> [Short task A]: In the notes on data dependencies, what does a dependence set the upper bound on?
> [Short task B]: Continue the notes on data dependencies from their last line onward.

start Source

WAR and WAW also known as: Name Dependencies

#### *True Data Dependencies*: Read-After-Write (RAW)

An instruction *j* is data dependent on instruction *i* if:

- Instruction *i* produces a result that is used by *j*, or
- Instruction *j* is data dependent on instruction *k*, which is data dependent on instruction *I*

Examples\*:

SUBI R1, R1, 8 ;decrement pointer BNEZ R1, Loop ; branch if R1 != zero

LD F0, 0(R1) ADDD F4, F0, F2 SD 0(R1), F4 ;F0=array element ;add scalar in F2 ; store result F4

\*[Patterson-Hennessy]

#### True Data Dependencies:

<u>Data Dependencies</u> are property of the program. The presence of dependence indicates the potential for hazard, which is a property of the pipeline (including the length of the stall)

#### A Dependence:

- indicates the possibility of a hazard
- determines the order in which results must be calculated
- sets the upper bound on how much parallelism can possibly be exploited.

*i.e. we can not do much about True Data Dependencies in hardware. We have to live with them.* 

#### *<u>Name Dependencies</u> are:*

- Anti-Dependencies (Write-After-Read, WAR)

end Source
start Extracted entries

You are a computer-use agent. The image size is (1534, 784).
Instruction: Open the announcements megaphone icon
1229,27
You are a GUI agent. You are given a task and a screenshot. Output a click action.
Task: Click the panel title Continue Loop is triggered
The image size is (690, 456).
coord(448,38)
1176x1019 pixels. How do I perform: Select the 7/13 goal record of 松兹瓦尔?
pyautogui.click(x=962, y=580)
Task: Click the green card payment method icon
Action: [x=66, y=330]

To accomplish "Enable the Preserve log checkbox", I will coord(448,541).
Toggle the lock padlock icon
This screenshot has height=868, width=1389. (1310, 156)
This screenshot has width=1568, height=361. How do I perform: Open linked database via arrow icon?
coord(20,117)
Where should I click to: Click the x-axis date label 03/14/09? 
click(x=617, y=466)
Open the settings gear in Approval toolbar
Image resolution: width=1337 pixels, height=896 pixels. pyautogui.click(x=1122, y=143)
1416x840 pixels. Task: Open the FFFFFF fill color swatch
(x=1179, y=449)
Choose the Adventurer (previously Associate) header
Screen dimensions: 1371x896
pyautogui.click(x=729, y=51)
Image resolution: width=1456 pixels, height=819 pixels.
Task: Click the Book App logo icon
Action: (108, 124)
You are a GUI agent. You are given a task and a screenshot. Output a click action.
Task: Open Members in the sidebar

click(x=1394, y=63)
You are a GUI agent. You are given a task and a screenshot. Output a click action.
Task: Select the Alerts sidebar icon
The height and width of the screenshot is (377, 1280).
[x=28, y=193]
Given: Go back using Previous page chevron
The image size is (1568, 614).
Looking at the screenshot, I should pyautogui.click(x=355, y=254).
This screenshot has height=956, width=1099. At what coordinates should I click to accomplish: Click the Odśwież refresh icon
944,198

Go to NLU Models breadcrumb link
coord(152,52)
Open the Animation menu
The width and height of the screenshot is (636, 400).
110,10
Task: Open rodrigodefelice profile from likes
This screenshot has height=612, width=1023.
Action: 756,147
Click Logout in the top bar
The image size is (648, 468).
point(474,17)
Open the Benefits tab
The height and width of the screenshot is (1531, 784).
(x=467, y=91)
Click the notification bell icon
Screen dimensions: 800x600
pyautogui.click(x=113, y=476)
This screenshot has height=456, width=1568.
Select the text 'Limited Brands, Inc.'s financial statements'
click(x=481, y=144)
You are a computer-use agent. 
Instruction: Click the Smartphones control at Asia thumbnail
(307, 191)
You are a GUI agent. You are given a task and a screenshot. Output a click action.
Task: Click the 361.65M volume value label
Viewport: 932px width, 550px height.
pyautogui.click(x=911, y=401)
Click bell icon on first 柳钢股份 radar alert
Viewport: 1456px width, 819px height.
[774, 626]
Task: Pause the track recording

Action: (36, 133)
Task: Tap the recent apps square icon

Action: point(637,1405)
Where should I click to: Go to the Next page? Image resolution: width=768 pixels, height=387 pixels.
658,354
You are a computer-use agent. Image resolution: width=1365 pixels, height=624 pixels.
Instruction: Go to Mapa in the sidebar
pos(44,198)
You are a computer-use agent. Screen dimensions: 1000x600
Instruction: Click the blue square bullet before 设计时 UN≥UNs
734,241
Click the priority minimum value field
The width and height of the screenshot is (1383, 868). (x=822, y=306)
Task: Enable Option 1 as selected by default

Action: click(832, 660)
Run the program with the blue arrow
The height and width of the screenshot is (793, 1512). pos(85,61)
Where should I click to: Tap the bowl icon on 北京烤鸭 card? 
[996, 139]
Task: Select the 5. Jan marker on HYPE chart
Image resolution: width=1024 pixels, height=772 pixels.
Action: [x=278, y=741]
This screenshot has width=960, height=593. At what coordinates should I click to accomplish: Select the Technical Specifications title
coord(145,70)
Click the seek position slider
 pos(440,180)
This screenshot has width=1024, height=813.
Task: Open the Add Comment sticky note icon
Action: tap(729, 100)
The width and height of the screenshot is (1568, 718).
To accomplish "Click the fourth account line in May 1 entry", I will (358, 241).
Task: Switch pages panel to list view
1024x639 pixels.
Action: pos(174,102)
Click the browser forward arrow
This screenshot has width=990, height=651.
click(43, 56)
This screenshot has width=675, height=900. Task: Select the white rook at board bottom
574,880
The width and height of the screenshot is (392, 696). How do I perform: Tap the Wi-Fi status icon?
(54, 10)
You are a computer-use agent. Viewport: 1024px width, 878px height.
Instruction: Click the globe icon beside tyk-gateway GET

end Extracted entries

> [Written response A]: How much parallelism can possibly be exploited.

> [Written response B]:
   Occurs when instruction *j* writes to a location that instruction *i* reads, and *i* occurs first.
- Output Dependencies (Write-After-Write, WAW)
  - Occurs when instruction *i* and instruction *j* write into the same location. The ordering of the instructions (write) must be preserved. (*j* writes last)

In this case there is no value that must be passed between the instructions. If the name of the register (memory) used in the instructions is changed, the instructions can execute simultaneously or be reordered.

The hardware <u>CAN</u> do something about *Name Dependencies* !

Name Dependencies:

- <u>Anti-Dependencies</u> (Write-After-Read, WAR)
   ADDD F4, F0, F2 ; F0 used by ADDD
  - LD F0, 0(R1) ; F0 not to be changed before read by ADDD
- <u>Output Dependencies</u> (Write-After-Write, WAW)
  - LD F0, 0(R1) ;LD writes into F0
  - ADDD F0, F4, F2 ; Add should be the last to write into F0

This case does not make much sense since F0 will be overwritten, however this combination is possible.

Instructions with name dependencies can execute simultaneously if reordered, or if the name is changed. This can be done: *statically* (by compiler) or *dynamically* by the hardware

- Thornton Algorithm (Scoreboarding): CDC 6600 (1964)
  - One common unit: <u>Scoreboard</u> which allows instructions to execute out of order, when resources are available and dependencies are resolved.
- Tomasulo's Algorithm: IBM 360/91 (1967)
  - Reservation Stations used to buffer the operands of instructions waiting to issue and to store the results waiting for the register. Common Data Buss (CDB) used to distribute the results directly to the functional units.
- Register-Renaming: IBM RS/6000 (1990)
  - Implements more physical registers than logical (architect). They are used to hold the data until the instruction commit.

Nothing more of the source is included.